A entidade diz também que a lei sancionada no inicio de agosto, ‘desrespeita a auto-organização
financeira, administrativa e orçamentária dos entes subnacionais, tanto por repercutir sobre o regime jurídico de seus servidores, como por impactar os hospitais privados contratados por Estados e Municípios para realizar procedimentos pelo SUS’.
Além disso, sustenta ‘violação aos princípios da razoabilidade e da proporcionalidade e aponta efeitos práticos adversos que decorreriam da lei’. “Nesse sentido, sustenta que o seu conteúdo esvazia a liberdade de contratação e negociação de forma muito restritiva; não considera as desigualdades regionais que tornam o piso inexequível em algumas unidades da Federação; e cria distorção remuneratória, já que o piso salarial dos médicos é inferior ao previsto para os profissionais
da enfermagem”, registrou Barroso no despacho dado neste domingo, 4, ao elencar os argumentos da CNSaúde.
Com a palavra, a Associação Brasileira dos Centros de Diálise e Transplante
A decisão do STF de hoje estanca em caráter emergencial uma sangria que iria tornar insustentável a manutenção dos serviços de diálise pelo país. O Ministro Barroso demonstra, nas entrelinhas de sua decisão, indignação de como se pode promulgar uma lei sem definir fontes de financiamento e, ainda mais, não se pensar na sustentabilidade da saúde no pais.
A Associação Brasileira dos Centros de Diálise e Transplante (ABCDT) – que entrou como amicus curiae na ADI da CNSaúde – continua na luta para que o Ministro da Saúde entenda que, independentemente de decisão judicial sobre a Lei 14434/2022, o desequilíbrio econômico financeiro para as as clínicas de diálise que atendem a quase 90% dos pacientes do SUS se mantém.

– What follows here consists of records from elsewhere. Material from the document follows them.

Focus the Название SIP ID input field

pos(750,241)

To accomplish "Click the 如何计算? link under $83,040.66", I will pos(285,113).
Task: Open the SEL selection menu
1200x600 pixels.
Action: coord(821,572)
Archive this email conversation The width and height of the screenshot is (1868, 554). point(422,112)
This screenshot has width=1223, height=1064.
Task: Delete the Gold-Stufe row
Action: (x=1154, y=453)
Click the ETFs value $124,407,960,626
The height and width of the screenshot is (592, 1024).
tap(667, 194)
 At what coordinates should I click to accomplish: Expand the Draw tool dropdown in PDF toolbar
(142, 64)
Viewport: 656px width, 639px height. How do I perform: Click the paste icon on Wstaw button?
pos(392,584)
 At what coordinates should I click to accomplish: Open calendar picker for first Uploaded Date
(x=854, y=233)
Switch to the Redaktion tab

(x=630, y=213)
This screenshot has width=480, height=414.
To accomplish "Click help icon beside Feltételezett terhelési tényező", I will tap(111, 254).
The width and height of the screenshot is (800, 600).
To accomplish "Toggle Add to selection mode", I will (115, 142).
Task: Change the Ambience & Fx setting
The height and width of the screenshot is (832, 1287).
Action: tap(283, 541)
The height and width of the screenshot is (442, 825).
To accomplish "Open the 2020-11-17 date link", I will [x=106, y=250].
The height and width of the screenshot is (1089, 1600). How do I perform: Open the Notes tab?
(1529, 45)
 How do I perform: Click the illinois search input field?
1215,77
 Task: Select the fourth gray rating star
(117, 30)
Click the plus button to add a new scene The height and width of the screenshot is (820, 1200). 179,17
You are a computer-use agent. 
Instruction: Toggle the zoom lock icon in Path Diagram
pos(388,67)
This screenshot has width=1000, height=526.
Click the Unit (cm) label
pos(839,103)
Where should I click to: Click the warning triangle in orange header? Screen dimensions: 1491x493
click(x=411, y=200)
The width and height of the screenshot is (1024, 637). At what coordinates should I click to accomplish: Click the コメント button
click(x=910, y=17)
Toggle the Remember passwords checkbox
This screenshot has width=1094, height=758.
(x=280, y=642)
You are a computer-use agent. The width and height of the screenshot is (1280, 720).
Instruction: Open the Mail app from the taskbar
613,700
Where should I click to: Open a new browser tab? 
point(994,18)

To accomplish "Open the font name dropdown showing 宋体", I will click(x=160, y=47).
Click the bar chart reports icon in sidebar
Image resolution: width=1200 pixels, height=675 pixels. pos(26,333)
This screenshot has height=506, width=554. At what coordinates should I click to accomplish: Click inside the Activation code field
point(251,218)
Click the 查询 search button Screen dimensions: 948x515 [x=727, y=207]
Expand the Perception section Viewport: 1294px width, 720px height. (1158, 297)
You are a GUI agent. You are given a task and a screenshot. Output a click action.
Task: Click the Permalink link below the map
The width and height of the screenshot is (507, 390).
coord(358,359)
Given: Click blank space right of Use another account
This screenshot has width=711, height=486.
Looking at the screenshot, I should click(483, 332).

“A decisão do Ministro Barroso evidencia o quão frágil é o sistema de saúde pública no Brasil. A ABCDT se coloca diante das autoridades públicas, principalmente Ministério da Saúde, para discutir todas as condições para melhorar todo o sistema de Terapia Renal Substitutiva, inclusive com melhores salários para os nossos colaboradores. Entendendo porém que toda melhoria será em vão se não chegar na nossa razão de existir, que é o paciente”, destaca o presidente da ABCDT, o médico nefrologista Yussif Ali Mere Junior.